A l'opposé, la gauche de la gauche attire, certes, encore une petite partie de l'électorat prolétarien, surtout dans les pays du sud de l'Europe, mais aussi toute la gauche intellectuelle radicale et une frange des classes moyennes supérieures. Dans les pays de l'Est postcommuniste, elle séduit des électeurs protestataires flottants, sans lien partisans stables. Ce sont majoritairement des chômeurs et des personnes âgées motivés par une situation économique très dégradée. Ces électeurs ne sont pas très idéologisés mais considèrent, en gros, que la période communiste "c'était le bon temps". "On avait accès à un système de santé gratuit, estiment-ils. Il n'y avait pas beaucoup de choix dans les supermarchés, mais on pouvait s'acheter des choses, alors que maintenant, on a tout dans les magasins mais on ne peut plus rien acheter avec sa retraite."
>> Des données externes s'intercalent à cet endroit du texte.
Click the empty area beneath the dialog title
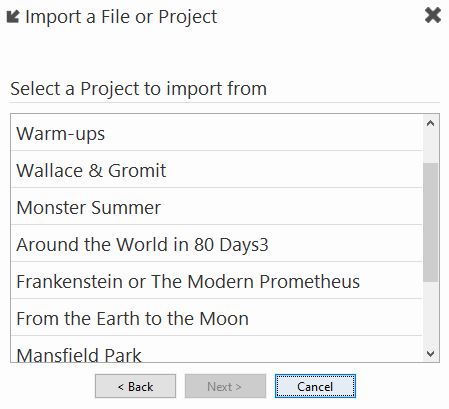Image resolution: width=449 pixels, height=409 pixels. (224, 52)
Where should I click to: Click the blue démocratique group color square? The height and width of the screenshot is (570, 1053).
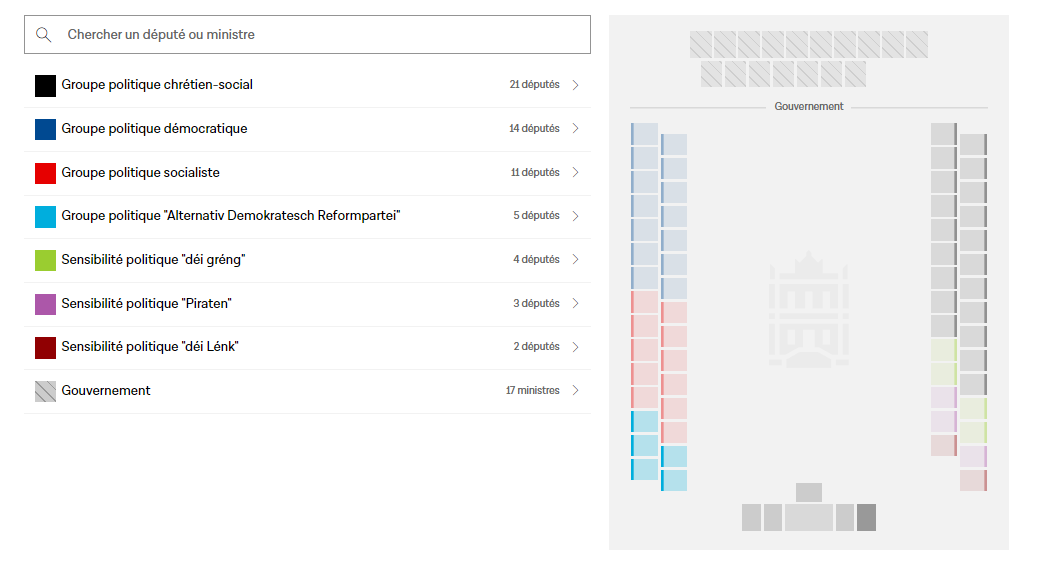tap(45, 129)
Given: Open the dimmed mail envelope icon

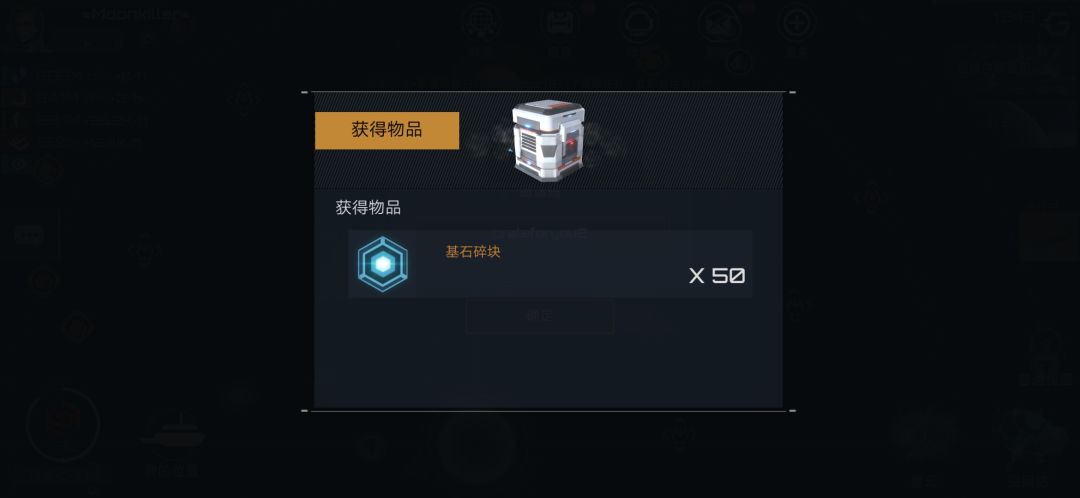Looking at the screenshot, I should 718,23.
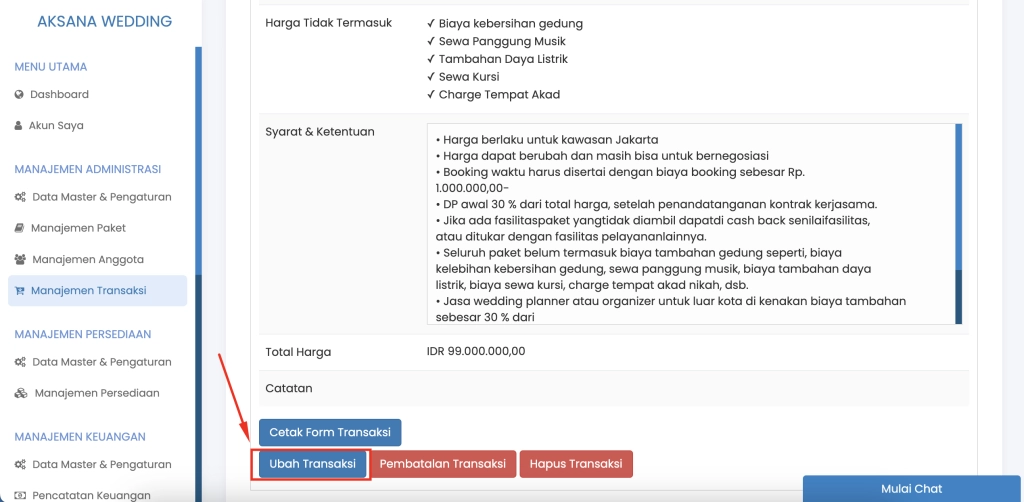Click the Manajemen Anggota people icon
This screenshot has width=1024, height=502.
click(21, 259)
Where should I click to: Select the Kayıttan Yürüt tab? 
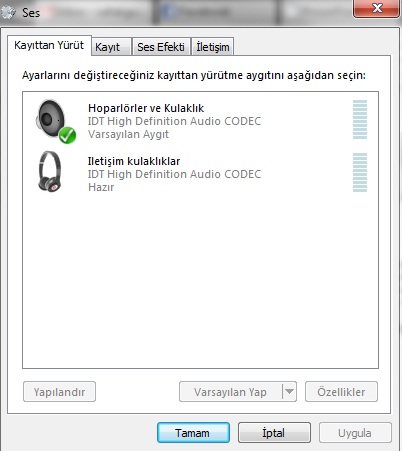[49, 45]
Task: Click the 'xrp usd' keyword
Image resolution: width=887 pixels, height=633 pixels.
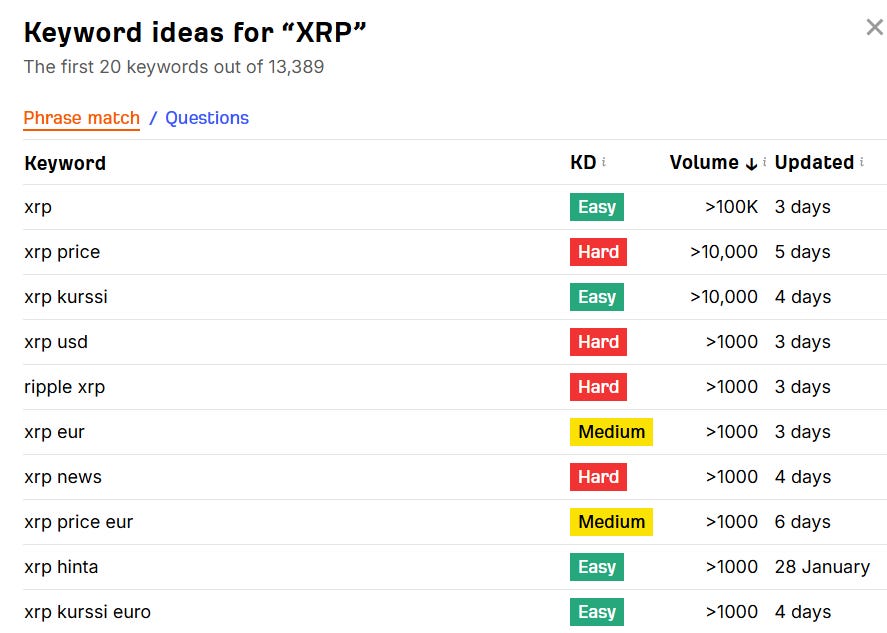Action: pos(56,342)
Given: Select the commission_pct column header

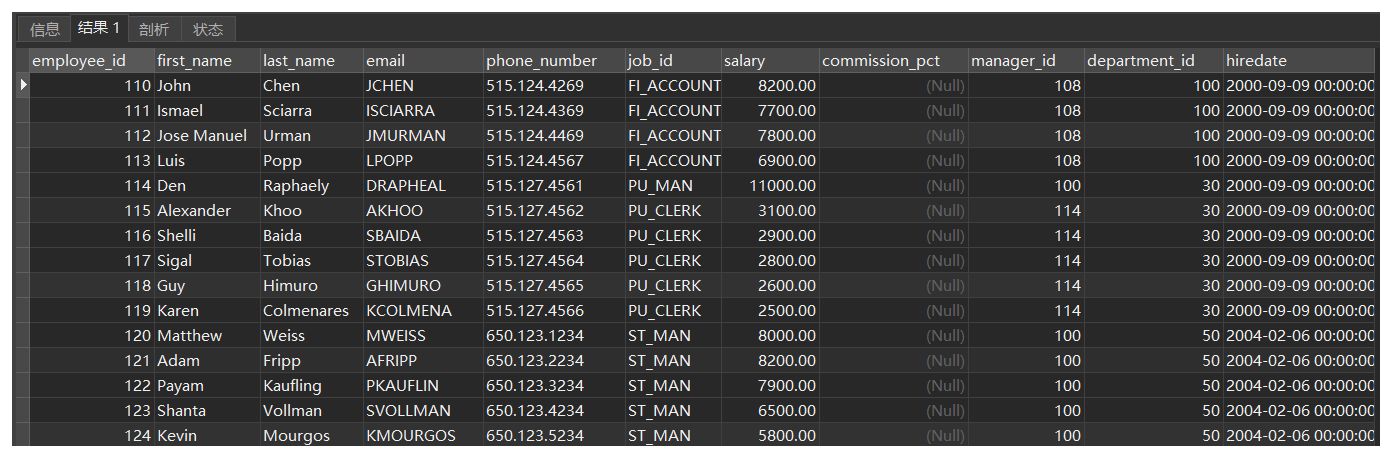Looking at the screenshot, I should [x=893, y=61].
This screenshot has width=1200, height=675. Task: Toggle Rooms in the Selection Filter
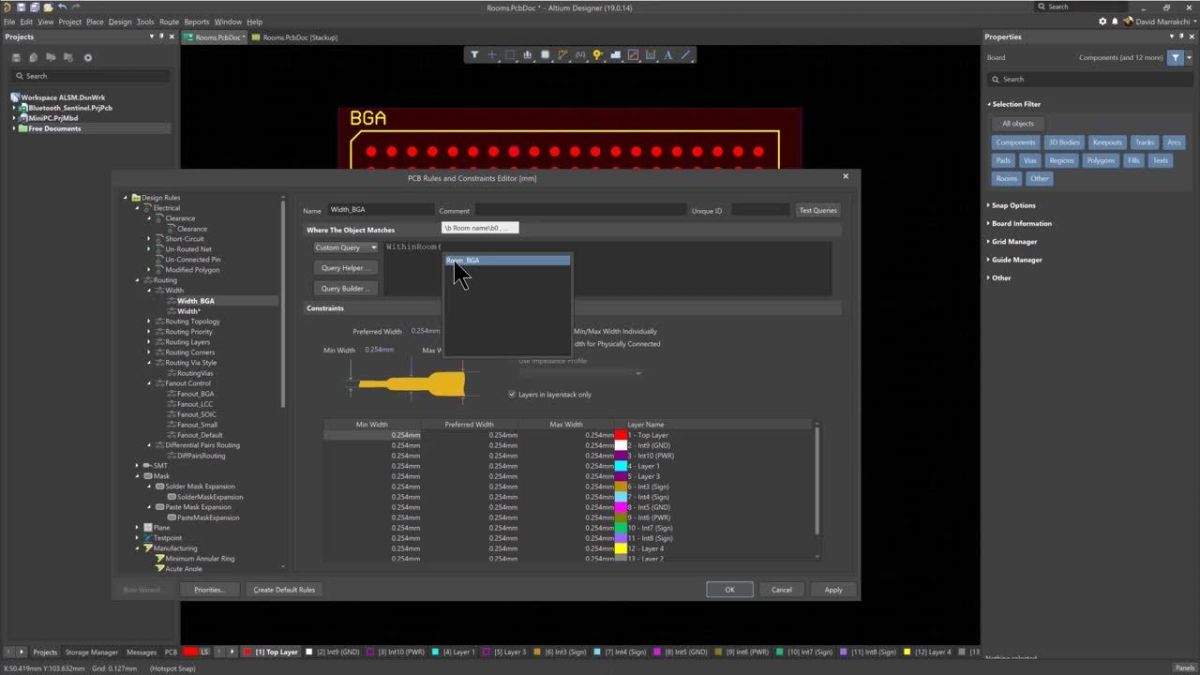coord(1006,178)
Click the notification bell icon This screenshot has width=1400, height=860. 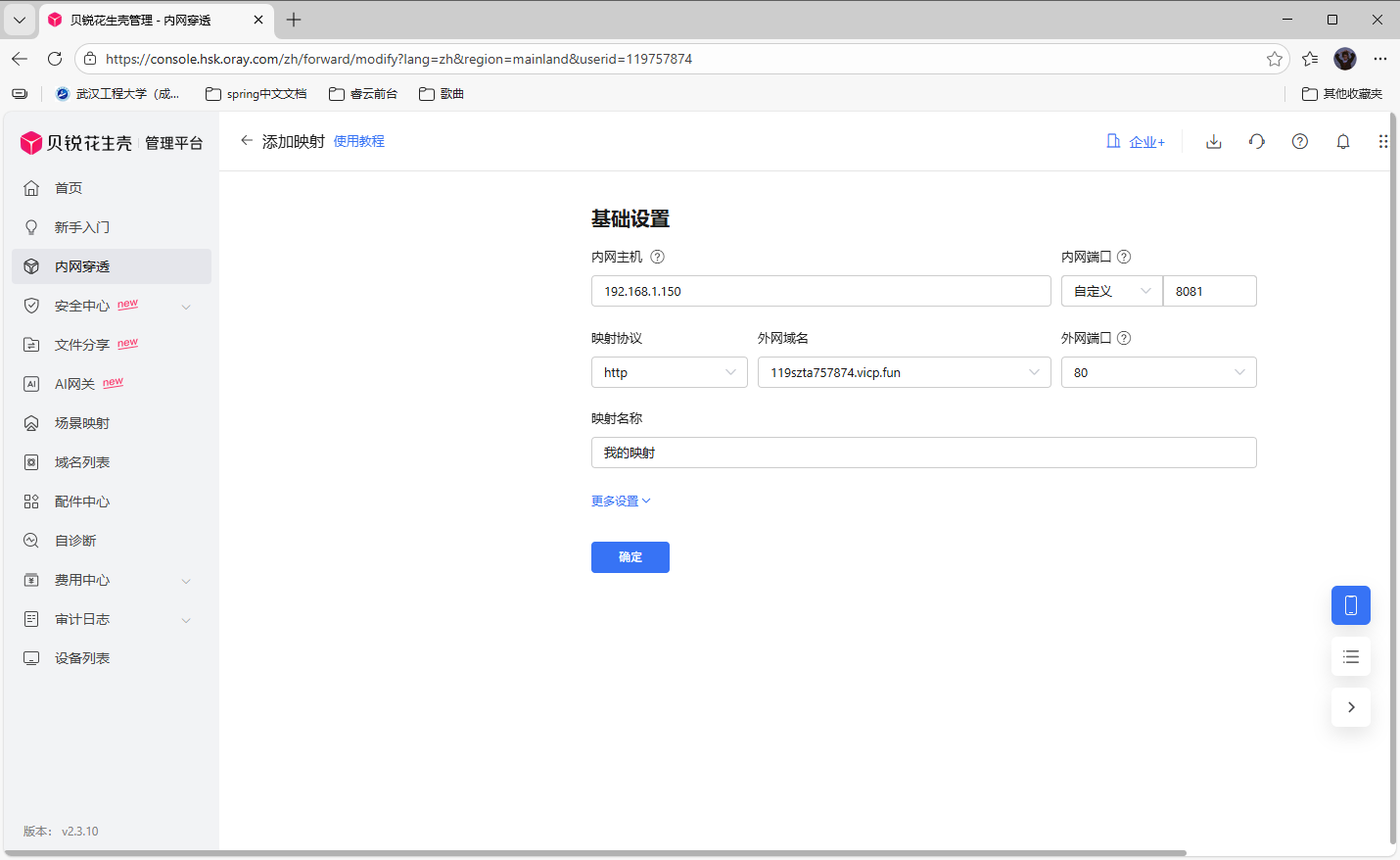click(x=1342, y=141)
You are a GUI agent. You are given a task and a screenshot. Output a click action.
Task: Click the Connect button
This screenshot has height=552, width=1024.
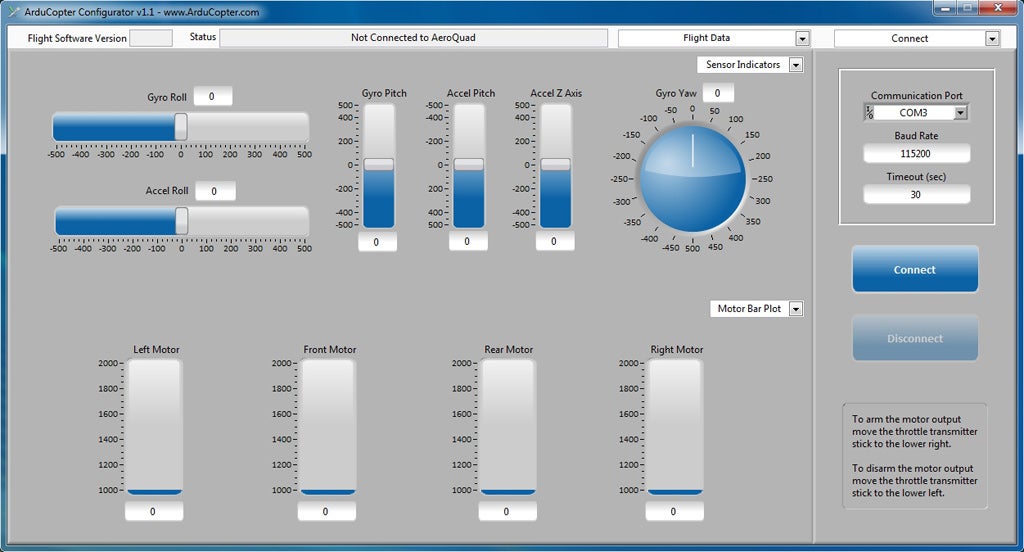(914, 270)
Enfin, l'électorat de la troisième catégorie, avant tout conservateur ou national-libéral, rassemble des électeurs de la bourgeoisie et des classes moyennes. Ils sont démocratiques mais tétanisés par la construction européenne et l'action de la Commission européenne.

Comment expliquer ce rejet de l'Union européenne ?

Il existe trois géographies complémentaires. La première zone se situe dans le sud de l'Europe -  Espagne, Portugal, France, Italie, Grèce... - où ce sentiment anti-européen très fort est lié à la dégradation de la situation économique corrélé à une dimension "crise des élites politiques". Partout dans cette zone, la préoccupation première est le chômage.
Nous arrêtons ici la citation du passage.